Consultant or agency: which model fits AI production work
When a company in Romania or anywhere else in Europe needs AI added to an existing production system, the sales conversation usually lands in one of two places: an agency with a team of specialists, or an independent consultant who builds the work themselves. Both models can deliver a working AI integration, and the difference shows up later, in how the work gets scoped, what gets delivered, and who you’re actually talking to at the moment something breaks.
I’ve spent seventeen years building production systems and the last few of those focused on AI pipelines, so I have a particular view on where each model fits. This post is the honest version of that view, not a sales pitch for either side.
What an agency is good at
An agency has multiple people, and that means access to specialized skills in parallel — someone focused on model tuning, someone on deployment infrastructure, someone on data pipelines. When a project genuinely needs expertise across several domains at the same time, that depth can matter. Agencies also handle parallelism well: if you need a proof of concept built for three business units simultaneously, they can assign separate teams to each track and the coordination overhead lives inside their organization instead of yours.
The tradeoff is that you’re not usually talking to the people writing the code. You’re talking to an account manager and a project lead, and communication passes through layers. Requirements get interpreted and then re-interpreted, and when you ask “why did this validation pass in staging and fail in production,” the answer takes a day to come back because it has to route through whoever actually built that piece. The cost structure reflects the same overhead — agencies price in account management, sales cycles, and bench time between projects, and retainer arrangements keep teams staffed whether you have active work or not.
What an independent consultant is good at
An independent consultant is one person doing the technical work, and that means the person scoping the project is the same person writing the code and handling deployment. When something unexpected surfaces during implementation, there is no handoff: the decision about whether to adjust the AI extraction logic or add validation at the pipeline boundary happens in the same head, in the same context as the rest of the system design.
The constraint is bandwidth. An independent consultant handles one engagement at a time, maybe two if the timelines interlock cleanly, and if you need four systems built simultaneously you’re either coordinating several consultants or waiting for sequential delivery. Pricing usually works as fixed scope — you define what gets built, you get a timeline and total cost, and that’s what you pay, with no retainer and no account management margin sitting on top.
Where AI work specifically pulls on this choice
AI systems introduce failure modes that don’t exist in deterministic software. The model returns malformed JSON, the classification confidence drops below threshold, or the extraction misses a required field because the input used phrasing the prompt hadn’t seen. These are not rare edge cases on a production pipeline, they are the daily reality, and whoever designs the system has to own where every one of those failures gets handled.

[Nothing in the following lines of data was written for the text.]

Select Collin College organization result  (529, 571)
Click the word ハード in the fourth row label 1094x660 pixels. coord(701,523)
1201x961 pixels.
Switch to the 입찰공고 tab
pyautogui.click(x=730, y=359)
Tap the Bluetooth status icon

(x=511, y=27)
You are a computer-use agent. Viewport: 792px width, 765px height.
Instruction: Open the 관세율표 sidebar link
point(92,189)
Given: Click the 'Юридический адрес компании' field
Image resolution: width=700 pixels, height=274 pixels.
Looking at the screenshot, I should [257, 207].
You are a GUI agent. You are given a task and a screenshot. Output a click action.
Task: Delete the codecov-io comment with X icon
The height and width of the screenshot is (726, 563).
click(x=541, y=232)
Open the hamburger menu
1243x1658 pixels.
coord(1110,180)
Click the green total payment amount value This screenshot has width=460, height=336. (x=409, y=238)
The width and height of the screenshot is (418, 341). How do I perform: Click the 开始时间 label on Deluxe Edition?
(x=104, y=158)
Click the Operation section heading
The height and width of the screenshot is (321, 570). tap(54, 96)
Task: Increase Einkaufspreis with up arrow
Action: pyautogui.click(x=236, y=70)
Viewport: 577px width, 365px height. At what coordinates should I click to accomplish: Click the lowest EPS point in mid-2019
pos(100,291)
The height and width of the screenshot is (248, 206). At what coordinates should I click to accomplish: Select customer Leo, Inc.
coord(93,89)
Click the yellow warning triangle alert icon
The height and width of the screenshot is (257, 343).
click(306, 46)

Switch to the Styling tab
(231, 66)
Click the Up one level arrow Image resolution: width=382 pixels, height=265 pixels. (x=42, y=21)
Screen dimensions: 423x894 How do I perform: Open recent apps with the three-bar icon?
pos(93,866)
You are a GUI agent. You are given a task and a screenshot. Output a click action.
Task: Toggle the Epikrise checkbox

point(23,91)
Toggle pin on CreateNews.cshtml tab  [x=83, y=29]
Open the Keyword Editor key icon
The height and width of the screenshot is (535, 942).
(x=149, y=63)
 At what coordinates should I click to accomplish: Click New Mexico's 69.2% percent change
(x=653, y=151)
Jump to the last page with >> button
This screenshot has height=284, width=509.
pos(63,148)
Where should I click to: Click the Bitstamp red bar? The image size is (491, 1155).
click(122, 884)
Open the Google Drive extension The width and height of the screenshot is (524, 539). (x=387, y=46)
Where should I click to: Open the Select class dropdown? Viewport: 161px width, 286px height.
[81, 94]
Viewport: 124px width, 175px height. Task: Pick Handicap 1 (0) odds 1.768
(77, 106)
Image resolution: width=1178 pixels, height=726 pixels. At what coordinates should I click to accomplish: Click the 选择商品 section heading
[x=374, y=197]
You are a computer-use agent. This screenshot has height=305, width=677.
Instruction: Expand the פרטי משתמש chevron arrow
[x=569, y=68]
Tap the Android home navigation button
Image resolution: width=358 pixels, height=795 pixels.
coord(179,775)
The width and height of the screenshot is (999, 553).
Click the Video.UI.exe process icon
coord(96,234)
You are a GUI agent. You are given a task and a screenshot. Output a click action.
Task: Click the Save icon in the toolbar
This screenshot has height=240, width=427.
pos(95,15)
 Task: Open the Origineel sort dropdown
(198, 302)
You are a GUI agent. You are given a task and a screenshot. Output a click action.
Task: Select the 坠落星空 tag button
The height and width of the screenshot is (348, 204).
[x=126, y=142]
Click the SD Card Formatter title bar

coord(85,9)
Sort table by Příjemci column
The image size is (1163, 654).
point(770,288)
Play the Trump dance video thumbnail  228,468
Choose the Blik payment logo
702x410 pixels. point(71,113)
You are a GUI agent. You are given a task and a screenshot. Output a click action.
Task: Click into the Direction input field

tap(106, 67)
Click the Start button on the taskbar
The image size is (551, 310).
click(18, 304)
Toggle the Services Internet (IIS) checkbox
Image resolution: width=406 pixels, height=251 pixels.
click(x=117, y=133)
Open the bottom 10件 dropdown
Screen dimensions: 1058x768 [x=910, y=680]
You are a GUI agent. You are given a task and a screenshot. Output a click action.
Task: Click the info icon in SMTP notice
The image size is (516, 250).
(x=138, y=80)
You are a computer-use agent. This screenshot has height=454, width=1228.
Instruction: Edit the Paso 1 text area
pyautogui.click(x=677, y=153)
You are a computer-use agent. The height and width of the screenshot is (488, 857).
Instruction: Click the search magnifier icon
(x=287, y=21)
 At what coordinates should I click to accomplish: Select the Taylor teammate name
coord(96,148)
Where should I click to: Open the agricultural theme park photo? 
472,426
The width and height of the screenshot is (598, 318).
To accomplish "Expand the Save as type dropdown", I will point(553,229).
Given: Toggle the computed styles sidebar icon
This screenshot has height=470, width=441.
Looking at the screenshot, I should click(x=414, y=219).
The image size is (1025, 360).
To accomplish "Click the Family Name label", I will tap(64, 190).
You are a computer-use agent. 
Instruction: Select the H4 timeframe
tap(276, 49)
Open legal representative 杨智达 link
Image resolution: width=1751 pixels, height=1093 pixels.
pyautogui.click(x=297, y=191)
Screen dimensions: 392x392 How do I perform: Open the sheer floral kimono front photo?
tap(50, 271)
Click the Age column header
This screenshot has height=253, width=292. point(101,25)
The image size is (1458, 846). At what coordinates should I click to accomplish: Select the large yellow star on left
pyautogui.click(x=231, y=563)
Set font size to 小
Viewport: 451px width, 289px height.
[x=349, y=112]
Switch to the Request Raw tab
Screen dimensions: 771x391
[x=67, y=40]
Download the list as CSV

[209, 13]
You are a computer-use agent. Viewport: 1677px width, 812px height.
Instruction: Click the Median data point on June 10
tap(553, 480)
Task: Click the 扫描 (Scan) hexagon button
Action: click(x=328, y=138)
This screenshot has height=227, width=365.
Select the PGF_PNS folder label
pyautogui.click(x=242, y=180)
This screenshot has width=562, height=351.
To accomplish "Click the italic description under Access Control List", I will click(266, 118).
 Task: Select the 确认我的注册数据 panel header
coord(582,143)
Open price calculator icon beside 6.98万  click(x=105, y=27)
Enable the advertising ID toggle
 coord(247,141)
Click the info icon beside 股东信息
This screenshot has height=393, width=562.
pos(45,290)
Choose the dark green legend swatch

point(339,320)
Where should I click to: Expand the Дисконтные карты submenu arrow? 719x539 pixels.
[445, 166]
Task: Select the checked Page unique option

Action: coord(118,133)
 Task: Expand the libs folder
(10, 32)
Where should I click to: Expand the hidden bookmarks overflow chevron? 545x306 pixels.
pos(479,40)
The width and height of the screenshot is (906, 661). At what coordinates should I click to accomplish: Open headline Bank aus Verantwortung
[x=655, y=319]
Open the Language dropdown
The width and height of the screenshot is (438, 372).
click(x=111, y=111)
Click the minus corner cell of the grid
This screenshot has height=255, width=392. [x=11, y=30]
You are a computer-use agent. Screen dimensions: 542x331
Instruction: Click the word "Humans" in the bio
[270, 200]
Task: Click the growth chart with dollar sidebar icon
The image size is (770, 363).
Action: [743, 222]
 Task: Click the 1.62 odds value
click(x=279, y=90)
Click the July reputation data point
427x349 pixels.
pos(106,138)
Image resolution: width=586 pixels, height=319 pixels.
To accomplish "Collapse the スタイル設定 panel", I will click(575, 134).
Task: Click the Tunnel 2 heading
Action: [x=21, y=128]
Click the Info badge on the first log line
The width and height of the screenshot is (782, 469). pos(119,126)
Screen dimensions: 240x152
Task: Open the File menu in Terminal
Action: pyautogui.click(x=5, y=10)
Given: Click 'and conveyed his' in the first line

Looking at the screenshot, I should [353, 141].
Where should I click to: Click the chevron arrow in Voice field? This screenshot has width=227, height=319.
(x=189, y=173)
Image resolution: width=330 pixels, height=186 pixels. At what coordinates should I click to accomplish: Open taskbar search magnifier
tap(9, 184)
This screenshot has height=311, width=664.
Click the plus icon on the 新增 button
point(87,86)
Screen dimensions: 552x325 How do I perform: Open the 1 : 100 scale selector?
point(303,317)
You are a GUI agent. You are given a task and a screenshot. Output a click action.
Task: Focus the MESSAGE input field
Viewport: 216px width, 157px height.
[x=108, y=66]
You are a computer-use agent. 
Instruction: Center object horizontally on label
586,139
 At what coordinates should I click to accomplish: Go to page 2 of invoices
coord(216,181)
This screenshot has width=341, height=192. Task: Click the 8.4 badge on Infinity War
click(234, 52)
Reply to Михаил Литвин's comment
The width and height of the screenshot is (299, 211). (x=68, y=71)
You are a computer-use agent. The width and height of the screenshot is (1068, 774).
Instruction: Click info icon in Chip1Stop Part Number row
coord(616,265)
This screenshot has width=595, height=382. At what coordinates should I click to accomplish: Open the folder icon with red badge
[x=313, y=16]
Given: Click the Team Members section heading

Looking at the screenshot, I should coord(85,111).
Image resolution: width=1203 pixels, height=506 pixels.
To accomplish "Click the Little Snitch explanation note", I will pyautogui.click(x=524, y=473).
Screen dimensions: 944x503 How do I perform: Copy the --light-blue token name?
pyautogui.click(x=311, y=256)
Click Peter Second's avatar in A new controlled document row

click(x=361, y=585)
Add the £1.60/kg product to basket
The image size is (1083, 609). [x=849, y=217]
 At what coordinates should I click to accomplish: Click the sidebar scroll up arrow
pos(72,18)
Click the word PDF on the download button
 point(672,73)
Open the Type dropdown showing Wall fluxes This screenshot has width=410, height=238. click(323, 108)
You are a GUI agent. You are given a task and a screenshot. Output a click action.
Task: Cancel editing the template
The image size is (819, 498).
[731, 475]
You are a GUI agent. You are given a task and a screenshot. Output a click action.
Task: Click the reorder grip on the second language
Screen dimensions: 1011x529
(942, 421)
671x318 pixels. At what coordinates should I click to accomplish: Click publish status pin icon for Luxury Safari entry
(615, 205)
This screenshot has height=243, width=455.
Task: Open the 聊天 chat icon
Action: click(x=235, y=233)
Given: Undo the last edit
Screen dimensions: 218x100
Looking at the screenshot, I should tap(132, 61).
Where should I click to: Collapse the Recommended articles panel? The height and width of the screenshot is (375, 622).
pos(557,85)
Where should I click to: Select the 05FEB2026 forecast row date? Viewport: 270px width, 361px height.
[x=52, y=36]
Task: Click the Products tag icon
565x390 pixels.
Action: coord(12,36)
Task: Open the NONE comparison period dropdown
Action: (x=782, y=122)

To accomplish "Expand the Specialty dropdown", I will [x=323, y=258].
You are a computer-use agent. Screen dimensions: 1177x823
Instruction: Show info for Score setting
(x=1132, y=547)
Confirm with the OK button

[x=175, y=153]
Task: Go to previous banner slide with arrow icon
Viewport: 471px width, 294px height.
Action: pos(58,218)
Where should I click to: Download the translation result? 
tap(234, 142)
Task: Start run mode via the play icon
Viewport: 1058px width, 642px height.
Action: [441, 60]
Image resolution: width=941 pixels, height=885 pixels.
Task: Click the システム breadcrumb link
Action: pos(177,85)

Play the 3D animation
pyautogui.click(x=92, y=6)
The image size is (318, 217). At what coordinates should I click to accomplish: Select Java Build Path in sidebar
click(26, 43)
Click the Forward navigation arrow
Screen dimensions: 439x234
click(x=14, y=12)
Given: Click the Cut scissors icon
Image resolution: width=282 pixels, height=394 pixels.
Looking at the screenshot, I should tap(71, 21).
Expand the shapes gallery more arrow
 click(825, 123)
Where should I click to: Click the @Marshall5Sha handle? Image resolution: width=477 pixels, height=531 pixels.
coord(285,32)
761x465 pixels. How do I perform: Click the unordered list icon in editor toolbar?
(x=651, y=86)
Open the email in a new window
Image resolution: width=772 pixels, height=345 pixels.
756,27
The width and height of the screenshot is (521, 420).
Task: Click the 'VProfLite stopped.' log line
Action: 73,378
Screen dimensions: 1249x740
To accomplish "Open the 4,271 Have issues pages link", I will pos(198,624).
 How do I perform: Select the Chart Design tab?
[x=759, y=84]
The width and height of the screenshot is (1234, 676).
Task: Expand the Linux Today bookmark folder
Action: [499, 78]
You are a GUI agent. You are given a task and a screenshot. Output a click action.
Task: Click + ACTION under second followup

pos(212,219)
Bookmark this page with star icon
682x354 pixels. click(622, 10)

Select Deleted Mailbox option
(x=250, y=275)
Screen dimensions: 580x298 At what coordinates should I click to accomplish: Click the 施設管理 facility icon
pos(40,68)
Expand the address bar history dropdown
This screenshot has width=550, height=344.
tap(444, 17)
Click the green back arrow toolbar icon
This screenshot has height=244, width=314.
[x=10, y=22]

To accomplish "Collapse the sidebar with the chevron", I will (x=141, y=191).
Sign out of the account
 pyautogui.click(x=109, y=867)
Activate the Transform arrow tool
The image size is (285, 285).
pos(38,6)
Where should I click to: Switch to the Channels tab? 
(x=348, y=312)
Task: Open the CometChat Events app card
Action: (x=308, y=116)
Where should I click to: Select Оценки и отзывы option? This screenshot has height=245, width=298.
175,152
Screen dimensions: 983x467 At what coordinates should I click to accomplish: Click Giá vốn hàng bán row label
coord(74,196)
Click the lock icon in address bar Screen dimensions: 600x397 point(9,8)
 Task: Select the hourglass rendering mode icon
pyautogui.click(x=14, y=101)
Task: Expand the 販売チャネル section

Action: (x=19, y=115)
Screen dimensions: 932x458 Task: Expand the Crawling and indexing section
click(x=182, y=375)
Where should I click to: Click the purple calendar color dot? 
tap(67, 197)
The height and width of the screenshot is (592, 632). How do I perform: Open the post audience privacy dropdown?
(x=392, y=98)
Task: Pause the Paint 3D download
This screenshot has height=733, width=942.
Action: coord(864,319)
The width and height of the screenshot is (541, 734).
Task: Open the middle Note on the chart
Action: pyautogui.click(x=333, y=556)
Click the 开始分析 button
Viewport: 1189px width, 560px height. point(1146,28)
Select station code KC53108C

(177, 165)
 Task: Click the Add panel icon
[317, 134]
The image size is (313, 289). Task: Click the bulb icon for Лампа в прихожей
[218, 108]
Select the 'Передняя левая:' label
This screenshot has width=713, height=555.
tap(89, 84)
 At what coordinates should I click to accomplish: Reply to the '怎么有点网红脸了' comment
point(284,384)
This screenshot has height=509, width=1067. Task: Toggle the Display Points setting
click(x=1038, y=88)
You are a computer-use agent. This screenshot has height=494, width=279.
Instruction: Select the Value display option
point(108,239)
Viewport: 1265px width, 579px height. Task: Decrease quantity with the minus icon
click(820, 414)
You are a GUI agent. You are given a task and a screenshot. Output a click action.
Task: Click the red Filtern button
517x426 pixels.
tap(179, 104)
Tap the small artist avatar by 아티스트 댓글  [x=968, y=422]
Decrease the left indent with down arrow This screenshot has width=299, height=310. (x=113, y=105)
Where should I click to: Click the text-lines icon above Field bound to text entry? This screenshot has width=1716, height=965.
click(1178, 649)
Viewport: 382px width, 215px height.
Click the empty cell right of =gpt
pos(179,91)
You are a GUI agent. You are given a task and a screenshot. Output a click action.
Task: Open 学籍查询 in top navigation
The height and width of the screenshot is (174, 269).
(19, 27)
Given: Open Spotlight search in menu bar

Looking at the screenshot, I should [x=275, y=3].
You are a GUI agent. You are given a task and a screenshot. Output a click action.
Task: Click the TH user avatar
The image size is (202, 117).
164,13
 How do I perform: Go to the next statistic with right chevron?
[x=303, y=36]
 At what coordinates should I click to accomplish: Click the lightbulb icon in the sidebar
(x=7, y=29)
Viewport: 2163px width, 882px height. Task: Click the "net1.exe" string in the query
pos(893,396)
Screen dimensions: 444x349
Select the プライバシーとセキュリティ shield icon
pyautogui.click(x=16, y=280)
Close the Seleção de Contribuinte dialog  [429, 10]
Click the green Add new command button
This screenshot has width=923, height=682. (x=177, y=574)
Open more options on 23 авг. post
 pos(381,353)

Agency work often separates “AI development” from “production engineering” — one team tunes the prompts and another team handles integration and observability — and that separation creates gaps. Who owns the retry logic when the model hits rate limits? Who decides whether validation happens before or after the model call? Who owns the behavior when the third-party API changes its response format? An independent consultant building the full pipeline owns every one of those boundaries because there is nobody else to own them. If Claude occasionally returns invalid JSON, the fix is not “file a ticket with the AI team,” it is adding schema validation right after the API call with retries and fallback logic in the same deployment.
A decision framework that actually helps
Pick an agency when you need multiple specialized roles working in parallel, when the project has to scale across several business units simultaneously, when you have internal teams that will own the system after delivery and prefer structured account management, or when the budget supports retainer-based pricing.
Pick an independent consultant when you need direct access to the person making technical decisions, when the work involves end-to-end pipeline ownership from ingestion through AI processing to structured output, when you want fixed-scope delivery with defined timeline and cost, and when you want to ask a question and get the answer the same day from the person who wrote the code.
The handoff question is worth its own thought. Agencies often structure ongoing support as a retainer — you keep paying monthly whether you need changes or not — which makes sense if you’re continuously evolving AI capabilities. An independent consultant typically delivers documented code with runbooks and observability, and then steps back. You run it, and if something breaks or you need enhancements later, you engage again for a defined scope.
The real question
It is not which model is better. It is whether your project needs direct technical ownership of every failure boundary, or whether it needs distributed specialized expertise spread across several workstreams. If you know which of those two shapes your project has, you already know which model to pick. If you’re unsure, that uncertainty itself is useful information — it usually means the scope is not yet defined clearly enough to price either way, and the first thing to do is define the scope, not hire the builder.